Sarcoma is a malignancy primary to the musculoskeletal system and can arise in either bone or soft tissue. Cancer that starts in bone is called skeletal sarcoma and examples include osteosarcoma, Ewing sarcoma, or chondrosarcoma. Cancers that begin in the bone are quite rare and are called primary bone tumors. Tumors that arise elsewhere in the body and travel to the bones are called secondary bone tumors. Secondary bone tumors are more commonly metastases from lungs, prostate, breast or kidney cancer. Sarcomas are rare, constituting 0.5% of the total annual number of new cancers and are 200 times less common than carcinomas. The rarity of sarcomas means most doctors seldom see one which explains why patients are often referred to specialty hospitals where experienced surgeons utilize limb-sparing (no amputation) surgery whenever possible.

Skeletal sarcomas are most often found in legs and arms of children and young adults, but they can occur at any age.

Osteosarcoma is the most common type of bone cancer in young people, usually occurring between ages of 10 and 25 with males more commonly affected than females. It may also occur in the fifth or sixth decades of life. Osteosarcoma starts in the ends of long bones of the arms or legs where new bone tissue rapidly forms.

Ewing sarcoma is usually found in young people between the ages of 10 to 25.This cancer forms in the mid part or shaft of large bones, hip and thigh bones, upper arm and ribs.

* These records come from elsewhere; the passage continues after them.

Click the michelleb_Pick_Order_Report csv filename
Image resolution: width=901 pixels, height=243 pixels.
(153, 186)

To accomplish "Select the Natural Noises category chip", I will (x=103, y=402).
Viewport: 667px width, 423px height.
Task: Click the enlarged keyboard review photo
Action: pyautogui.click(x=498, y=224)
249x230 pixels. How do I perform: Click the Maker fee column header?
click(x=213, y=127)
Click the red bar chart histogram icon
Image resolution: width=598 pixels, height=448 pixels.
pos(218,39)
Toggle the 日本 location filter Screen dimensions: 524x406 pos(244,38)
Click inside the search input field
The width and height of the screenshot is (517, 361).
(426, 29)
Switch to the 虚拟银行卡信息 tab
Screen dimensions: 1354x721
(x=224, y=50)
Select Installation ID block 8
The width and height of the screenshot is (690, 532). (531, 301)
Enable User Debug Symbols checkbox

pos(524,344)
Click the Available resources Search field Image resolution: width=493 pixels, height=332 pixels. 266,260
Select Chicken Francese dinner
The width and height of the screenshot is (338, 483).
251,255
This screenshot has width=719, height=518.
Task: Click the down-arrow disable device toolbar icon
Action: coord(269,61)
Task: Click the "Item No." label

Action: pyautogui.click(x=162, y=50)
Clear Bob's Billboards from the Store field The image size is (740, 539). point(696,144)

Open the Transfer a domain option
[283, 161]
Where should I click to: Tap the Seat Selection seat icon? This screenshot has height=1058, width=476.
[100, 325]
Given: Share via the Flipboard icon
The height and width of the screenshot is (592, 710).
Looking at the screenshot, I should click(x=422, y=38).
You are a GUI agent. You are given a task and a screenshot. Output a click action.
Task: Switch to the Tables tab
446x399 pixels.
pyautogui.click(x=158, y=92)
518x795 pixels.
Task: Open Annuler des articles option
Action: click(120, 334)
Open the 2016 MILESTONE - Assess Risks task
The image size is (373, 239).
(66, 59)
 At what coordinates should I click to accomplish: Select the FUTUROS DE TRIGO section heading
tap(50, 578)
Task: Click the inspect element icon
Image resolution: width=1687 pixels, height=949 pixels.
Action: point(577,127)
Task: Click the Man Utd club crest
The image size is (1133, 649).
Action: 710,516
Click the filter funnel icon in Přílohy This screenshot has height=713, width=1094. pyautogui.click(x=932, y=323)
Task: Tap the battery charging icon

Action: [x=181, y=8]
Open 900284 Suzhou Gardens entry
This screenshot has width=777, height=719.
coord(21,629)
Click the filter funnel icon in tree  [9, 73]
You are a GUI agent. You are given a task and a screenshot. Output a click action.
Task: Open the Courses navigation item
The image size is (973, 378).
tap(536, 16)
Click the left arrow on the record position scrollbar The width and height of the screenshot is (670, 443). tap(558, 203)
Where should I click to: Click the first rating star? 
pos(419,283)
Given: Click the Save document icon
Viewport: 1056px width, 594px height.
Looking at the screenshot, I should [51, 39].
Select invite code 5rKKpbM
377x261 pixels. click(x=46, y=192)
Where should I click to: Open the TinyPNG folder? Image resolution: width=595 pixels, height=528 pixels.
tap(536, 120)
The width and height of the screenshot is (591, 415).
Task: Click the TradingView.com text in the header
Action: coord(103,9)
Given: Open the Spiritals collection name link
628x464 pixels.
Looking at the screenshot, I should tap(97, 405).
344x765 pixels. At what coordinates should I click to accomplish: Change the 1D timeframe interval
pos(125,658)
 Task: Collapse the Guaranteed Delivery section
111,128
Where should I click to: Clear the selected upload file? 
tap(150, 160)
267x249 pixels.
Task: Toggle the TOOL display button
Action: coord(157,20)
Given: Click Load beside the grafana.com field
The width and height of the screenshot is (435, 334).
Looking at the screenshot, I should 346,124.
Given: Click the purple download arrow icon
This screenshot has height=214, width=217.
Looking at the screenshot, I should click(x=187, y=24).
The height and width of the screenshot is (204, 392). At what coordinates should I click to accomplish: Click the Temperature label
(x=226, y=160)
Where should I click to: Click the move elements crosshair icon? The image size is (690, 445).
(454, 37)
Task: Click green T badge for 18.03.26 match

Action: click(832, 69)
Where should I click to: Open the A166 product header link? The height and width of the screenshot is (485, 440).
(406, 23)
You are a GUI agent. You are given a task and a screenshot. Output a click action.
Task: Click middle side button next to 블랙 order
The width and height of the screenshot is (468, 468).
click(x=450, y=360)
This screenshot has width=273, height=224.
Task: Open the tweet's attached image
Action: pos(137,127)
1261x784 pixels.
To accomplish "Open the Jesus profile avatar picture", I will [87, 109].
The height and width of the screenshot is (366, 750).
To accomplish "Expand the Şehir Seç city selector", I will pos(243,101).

Chondrosarcoma forms cartilage growth around joints and is found mainly in adults.

Limb sparing surgery (LSS) which is a special operative procedure performed by oncology orthopedic surgeons has become the accepted standard of care for patients with sarcomas of the extremities. The cancer in the bone or soft tissue is removed surgically without amputation with replacement of bones and joints by metal prostheses and/or reconstruction of the defect. Even though the salvaged extremity looks and moves in a near-normal manner, function rarely returns to 100% normal. Common causes of prosthesis failure include infection, aseptic loosening, bone resorbtion and fracture.

Regular follow-up for several years is very important after treatment for bone or soft tissue cancer. Regular check-ups will include physical exams, x-rays, scans, blood tests and other laboratory tests.

Patients who have limb salvage operations with joint replacements will require physical therapy to help regain optimal use of their operated limb. Patients with amputations will also require physical therapy with prosthetic training.